Mientras tanto, el presidente del Consejo de Ministros, Ernesto Álvarez, anunció que el Gobierno evalúa declarar el estado de emergencia en Lima Metropolitana. Argumenta que la medida busca frenar la criminalidad, pero no descarta un eventual toque de queda. La explicación técnica —que “los delincuentes ya actúan de día”— contrasta con la percepción social: el temor a que se use la emergencia para reprimir la protesta. En la práctica, los discursos de seguridad se mezclan con la intención política de controlar la calle.

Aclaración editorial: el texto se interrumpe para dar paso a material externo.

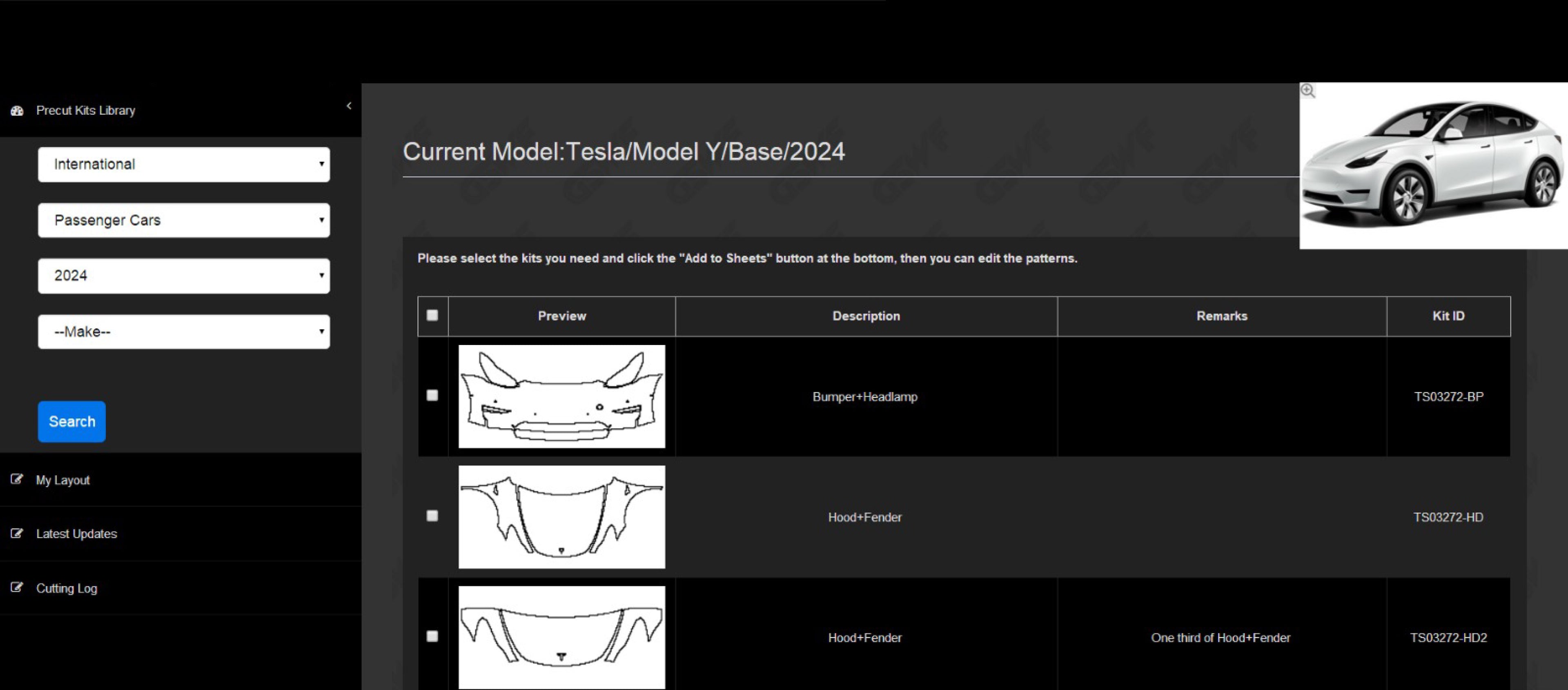1568x690 pixels.
Task: Click the My Layout edit icon
Action: (17, 479)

Ambas crisis tienen un hilo común: la desconfianza hacia los gobiernos y la distancia entre el poder y la población. En Ecuador, el movimiento indígena advierte que la protesta continuará “hasta lograr la derogatoria del decreto y el respeto a los derechos colectivos”. En Perú, los jóvenes y sindicatos mantienen su reclamo de renovación institucional y castigo a la violencia policial. En los dos países, los muertos se transforman en símbolos de resistencia y organización
La militarización de la seguridad promete orden, pero el uso de la fuerza se vuelve un sustituto del diálogo. Sin respuestas sociales ni apertura política, los conflictos se intensifican. Además, ambos gobiernos parecen alinearse con la política exterior estadounidense bajo la presidencia de Donald Trump: la retórica del combate al narcotráfico y al narcoterrorismo ha servido para justificar despliegues navales y ataques en el mar Caribe y que ahora son usados por los gobiernos de Perú y Ecuador para legitimar medidas represivas internas.
Ambos países marcan el pulso de una región donde la democracia se debilita entre la represión, la militarización y el desencanto. Sin embargo, en las calles persiste una verdad incómoda: el pueblo no está dispuesto a retroceder y asume la defensa de sus derechos y conquistas.